The swing in production is most evident among the top suppliers of blue denim apparel, 97 percent of which are jeans. Denim apparel imports from China dropped 5.16 percent in value to $287.49 million in the year through May, compared to the same period in 2018. This brought China’s market share for jeans imports down 1.77 percent to 23.35 percent for the year.
The next four top suppliers all gained ground on China in the 12-month period, according to OTEXA.
In the second place spot, Mexico, which has had its own round of tariff threats from the White House, though they seem to have subsided for now, saw its jeans imports increase 17.61 percent in the first five months of the year to reach $332.43 million in value. Mexico’s market share rose 11.55 percent to 21.98 percent for the year.
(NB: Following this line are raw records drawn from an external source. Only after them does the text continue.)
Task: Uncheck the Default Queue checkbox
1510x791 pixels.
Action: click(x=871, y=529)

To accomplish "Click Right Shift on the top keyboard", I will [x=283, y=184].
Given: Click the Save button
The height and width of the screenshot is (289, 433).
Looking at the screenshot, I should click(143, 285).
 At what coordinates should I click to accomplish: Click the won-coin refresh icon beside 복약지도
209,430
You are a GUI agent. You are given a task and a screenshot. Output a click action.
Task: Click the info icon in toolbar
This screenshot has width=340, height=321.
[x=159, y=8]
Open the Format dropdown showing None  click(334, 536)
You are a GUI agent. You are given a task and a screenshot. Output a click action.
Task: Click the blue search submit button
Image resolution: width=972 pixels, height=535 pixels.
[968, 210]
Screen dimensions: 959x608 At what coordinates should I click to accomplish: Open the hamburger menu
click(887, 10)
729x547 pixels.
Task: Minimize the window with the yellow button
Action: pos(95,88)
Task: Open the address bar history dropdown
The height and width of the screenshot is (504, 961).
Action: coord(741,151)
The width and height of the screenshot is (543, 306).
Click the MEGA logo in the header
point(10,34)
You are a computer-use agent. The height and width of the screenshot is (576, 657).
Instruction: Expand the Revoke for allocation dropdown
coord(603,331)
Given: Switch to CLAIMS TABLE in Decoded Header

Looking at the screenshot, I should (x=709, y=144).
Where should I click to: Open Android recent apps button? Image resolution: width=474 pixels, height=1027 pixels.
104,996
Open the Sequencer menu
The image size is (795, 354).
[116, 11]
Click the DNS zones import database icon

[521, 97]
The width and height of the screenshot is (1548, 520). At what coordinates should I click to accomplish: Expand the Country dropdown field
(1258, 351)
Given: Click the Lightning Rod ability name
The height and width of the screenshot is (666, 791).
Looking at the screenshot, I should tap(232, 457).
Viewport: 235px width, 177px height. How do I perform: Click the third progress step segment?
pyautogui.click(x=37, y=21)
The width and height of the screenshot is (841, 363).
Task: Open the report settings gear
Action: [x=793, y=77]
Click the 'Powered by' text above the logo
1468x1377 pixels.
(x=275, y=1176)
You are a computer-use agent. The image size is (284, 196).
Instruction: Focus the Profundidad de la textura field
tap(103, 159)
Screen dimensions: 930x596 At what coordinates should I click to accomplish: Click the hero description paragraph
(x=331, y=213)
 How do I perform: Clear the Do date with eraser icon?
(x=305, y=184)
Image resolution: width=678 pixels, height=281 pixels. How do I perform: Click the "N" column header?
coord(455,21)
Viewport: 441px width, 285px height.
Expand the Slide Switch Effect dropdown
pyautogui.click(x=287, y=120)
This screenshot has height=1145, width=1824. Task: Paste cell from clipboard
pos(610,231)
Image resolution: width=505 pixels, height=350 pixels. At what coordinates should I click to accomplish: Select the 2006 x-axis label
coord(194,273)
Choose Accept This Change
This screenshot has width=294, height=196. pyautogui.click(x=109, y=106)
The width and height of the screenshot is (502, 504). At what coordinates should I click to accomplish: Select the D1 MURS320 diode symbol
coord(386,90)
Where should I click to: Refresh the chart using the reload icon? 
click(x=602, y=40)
Denim apparel imports from third-place supplier, Bangladesh, were up 6.26 percent year to date to $183.42 million, as the country’s market share advanced 7.61 percent to 14.62 percent. Vietnam’s jeans shipments to the U.S. jumped 35 percent to $105.07 million in the first five months of the year, compared to the year-ago period. This lifted Vietnam’s market share 40.49 percent to 8.2 percent.
Rounding out the top five was Pakistan, with its shipments to the U.S. increasing 10.58 percent to $95.37 million. Pakistan’s market share was up 11.87 percent in the 12 months to 6.48 percent.
“There’s no doubt that the trade war between the U.S. and China has resulted in production being spread out across Asia and being a Pakistan manufacturer, we have benefited,” Ebru Ozaydin, senior vice president of sales and marketing at Artistic Milliners, said at last month’s Kingpins New York show.
The Western Hemisphere, led by Mexico, Nicaragua and Guatemala, continued to increase its denim production, too.
Imports from the region rose 14.83 percent year to date through May to $414.07 million. This gave the Western Hemisphere a 27.64 percent market share, with a 10.4 percent gain for the year.